Now here she was in the flesh, seated across the table at Goldenberg Mansion, presiding over a party of 40 ladies with music and songs sung by Imelda Papin and John Nite. Dressed in a pink pantsuit with touches of green, she was the one interviewing me, about my work and grandchildren, and letting us in on how she turns on the TV every night to catch the news about BBM. Of her three grandsons she is inordinately proud, that “they each have their own house and work, completely self-reliant!”


When I felt it was my turn to contribute to the table talk, I told Rose Lazaro, Chichi Laperal, Cristina Caedo Galang, and Mr. and Mrs. Joey Leviste that when Mrs.
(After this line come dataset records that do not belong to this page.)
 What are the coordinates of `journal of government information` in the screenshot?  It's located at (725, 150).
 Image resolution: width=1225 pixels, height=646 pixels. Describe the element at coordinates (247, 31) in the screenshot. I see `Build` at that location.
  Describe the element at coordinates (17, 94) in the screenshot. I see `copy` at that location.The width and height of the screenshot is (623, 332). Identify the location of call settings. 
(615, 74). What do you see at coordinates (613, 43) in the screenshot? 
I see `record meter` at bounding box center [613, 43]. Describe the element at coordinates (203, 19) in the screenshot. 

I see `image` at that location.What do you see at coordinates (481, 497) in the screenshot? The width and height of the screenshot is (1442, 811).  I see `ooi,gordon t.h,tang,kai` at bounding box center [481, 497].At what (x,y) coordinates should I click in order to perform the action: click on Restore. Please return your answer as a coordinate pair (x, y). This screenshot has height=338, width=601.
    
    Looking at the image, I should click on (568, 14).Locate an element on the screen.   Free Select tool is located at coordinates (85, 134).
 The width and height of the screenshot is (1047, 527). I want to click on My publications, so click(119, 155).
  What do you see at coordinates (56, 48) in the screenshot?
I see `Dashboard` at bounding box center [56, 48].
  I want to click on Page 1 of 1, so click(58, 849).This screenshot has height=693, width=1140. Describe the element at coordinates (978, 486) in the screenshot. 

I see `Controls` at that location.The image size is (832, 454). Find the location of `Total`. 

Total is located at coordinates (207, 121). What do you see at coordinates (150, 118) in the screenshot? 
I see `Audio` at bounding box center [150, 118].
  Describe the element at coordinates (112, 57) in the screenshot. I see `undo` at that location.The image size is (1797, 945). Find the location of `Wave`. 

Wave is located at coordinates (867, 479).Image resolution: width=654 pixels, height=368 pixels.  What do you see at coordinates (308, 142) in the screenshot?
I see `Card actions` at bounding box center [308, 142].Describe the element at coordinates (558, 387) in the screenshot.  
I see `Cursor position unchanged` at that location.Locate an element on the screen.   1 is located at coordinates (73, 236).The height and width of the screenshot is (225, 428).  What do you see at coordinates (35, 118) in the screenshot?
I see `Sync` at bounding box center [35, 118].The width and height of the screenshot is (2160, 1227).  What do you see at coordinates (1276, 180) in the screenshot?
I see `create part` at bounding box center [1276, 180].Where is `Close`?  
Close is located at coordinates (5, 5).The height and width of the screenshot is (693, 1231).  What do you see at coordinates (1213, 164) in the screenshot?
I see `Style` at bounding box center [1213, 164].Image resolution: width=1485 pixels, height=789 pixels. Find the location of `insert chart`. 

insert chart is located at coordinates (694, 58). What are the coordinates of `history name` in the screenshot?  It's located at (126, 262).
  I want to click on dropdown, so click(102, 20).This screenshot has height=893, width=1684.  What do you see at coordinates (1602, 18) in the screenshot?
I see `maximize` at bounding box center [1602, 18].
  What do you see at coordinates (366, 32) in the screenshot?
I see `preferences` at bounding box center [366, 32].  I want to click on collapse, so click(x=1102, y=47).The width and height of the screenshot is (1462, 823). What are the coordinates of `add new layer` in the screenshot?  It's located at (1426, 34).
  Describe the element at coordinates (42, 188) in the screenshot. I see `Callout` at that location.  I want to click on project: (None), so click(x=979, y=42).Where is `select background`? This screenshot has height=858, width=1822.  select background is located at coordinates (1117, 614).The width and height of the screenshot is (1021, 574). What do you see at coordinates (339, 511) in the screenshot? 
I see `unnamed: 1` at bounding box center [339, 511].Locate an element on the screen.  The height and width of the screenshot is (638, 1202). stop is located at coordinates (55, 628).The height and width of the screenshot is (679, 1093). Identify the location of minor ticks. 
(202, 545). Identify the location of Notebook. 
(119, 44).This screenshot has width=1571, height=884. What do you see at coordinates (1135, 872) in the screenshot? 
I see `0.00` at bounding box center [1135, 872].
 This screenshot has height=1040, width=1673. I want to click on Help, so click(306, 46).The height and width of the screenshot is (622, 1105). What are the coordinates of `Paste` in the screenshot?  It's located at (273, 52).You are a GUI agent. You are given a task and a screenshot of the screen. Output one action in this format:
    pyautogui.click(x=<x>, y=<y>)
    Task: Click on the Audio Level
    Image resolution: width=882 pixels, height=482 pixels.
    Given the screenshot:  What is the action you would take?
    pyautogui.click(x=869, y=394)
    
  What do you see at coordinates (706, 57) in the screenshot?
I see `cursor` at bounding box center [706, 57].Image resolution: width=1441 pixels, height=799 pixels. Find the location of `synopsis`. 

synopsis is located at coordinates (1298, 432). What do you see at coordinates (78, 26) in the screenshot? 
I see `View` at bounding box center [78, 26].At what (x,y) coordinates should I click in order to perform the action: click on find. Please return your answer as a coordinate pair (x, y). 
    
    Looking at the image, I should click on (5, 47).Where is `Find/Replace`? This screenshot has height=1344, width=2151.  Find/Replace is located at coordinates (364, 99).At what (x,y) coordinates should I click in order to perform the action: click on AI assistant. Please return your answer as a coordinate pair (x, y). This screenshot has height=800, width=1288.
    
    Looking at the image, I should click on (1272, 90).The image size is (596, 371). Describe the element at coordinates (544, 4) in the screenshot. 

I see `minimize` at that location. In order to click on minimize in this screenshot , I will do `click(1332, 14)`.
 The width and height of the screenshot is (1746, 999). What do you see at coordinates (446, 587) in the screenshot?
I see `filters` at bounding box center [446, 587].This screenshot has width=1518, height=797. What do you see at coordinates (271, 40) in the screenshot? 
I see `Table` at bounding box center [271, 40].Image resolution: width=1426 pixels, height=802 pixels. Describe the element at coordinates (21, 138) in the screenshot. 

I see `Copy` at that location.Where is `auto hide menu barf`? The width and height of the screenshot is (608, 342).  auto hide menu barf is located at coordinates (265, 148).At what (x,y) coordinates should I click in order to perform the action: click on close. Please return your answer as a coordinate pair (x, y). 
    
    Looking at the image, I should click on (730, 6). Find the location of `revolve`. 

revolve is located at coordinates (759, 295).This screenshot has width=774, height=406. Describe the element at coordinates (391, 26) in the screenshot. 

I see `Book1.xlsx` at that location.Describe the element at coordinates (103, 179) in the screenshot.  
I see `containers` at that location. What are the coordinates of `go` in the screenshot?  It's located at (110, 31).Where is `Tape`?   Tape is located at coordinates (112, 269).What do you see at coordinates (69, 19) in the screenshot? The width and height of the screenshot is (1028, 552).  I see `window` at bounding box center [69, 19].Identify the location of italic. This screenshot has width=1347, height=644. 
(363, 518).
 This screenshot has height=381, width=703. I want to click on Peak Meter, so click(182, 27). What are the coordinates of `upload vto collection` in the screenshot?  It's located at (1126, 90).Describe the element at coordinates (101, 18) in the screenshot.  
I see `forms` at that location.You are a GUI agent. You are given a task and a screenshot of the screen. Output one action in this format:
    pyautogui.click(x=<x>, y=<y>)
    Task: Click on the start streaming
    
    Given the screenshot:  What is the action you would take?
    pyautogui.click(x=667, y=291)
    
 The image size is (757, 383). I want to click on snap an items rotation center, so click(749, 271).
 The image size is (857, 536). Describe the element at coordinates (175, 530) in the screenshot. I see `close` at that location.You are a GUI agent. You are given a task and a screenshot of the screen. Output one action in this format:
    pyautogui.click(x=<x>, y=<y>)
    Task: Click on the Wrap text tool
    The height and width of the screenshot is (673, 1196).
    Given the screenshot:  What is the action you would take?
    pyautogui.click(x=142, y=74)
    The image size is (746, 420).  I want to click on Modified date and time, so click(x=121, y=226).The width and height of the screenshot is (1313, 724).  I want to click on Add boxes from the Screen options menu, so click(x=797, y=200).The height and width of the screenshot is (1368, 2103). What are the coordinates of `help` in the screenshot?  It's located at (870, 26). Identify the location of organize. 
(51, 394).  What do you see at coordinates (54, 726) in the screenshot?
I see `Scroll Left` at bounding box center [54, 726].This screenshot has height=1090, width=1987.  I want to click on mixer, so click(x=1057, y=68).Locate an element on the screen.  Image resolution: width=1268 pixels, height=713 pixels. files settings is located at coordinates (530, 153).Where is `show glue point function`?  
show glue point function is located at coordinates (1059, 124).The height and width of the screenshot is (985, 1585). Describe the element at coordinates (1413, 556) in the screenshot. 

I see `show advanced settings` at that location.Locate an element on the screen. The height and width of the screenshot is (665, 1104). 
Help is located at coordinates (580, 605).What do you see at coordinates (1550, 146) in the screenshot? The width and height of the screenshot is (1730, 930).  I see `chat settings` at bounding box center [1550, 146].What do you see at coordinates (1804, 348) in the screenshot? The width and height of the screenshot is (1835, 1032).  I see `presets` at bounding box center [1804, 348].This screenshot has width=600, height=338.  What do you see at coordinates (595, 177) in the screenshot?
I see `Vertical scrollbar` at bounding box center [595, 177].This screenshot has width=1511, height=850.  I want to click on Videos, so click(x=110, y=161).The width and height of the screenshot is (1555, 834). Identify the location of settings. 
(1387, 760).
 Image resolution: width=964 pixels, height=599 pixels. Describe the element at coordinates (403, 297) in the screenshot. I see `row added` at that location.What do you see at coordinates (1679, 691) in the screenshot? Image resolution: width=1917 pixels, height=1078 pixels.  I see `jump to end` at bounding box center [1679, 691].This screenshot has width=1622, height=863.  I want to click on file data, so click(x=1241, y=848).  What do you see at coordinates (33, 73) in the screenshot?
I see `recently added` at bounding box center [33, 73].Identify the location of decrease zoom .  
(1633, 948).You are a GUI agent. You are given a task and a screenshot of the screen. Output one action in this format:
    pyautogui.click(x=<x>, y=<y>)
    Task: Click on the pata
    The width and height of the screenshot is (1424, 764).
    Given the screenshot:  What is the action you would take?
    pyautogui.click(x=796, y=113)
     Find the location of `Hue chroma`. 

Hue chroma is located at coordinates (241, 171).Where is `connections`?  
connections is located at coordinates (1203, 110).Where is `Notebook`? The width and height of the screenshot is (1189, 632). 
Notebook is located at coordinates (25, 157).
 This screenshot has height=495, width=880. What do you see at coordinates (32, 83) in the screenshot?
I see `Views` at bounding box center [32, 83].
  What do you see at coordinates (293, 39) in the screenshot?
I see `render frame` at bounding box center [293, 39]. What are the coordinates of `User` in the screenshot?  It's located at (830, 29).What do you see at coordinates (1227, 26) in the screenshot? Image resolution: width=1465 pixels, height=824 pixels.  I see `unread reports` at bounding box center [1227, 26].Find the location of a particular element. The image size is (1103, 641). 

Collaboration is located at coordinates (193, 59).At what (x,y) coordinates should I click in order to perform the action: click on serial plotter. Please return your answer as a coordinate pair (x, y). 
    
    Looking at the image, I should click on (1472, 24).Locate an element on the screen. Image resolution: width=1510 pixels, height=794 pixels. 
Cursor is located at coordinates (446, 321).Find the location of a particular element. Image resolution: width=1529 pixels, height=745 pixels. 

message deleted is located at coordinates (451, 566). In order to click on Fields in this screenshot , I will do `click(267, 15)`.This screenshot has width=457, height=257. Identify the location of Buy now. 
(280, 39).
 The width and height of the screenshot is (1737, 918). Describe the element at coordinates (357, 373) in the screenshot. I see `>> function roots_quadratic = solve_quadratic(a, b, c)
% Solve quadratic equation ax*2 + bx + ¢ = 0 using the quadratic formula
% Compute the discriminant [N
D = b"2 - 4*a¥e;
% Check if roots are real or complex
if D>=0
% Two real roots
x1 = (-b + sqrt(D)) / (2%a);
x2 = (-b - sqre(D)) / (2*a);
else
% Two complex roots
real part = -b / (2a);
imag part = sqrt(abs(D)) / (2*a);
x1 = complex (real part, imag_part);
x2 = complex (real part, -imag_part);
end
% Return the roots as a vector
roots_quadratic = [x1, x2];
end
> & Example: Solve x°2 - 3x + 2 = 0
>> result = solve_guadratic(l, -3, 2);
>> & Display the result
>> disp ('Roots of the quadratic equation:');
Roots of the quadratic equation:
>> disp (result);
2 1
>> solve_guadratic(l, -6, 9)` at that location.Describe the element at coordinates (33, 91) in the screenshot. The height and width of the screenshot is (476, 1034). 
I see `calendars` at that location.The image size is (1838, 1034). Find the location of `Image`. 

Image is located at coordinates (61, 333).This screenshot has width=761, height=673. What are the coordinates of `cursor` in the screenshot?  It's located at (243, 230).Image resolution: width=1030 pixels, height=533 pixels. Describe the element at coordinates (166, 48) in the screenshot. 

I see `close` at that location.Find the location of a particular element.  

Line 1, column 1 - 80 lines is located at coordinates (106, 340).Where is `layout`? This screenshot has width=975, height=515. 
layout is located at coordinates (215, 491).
Marcos was into her third day in Malacañang as first lady in 1965, she guided this nosey journalist into her private quarters, whispering how the newly inducted President Ferdinand E. Marcos called her “Probinsiyana,” before showing me her collection of rosaries. (And what a collection.)


Now, nearly 60 years later, listening to my story, she fished out a rosary, its beads looking like seeds, from a secret pocket in her pink pantsuit.


Through the years, Imelda R. Marcos has not lost her uncanny ability to remember names and faces, but to keep her in touch with her legion of friends and fans, Malacañang’s office of the social secretary has scheduled a series of those meriendas well into December, when as the song reminds one and all, it will be time to remember.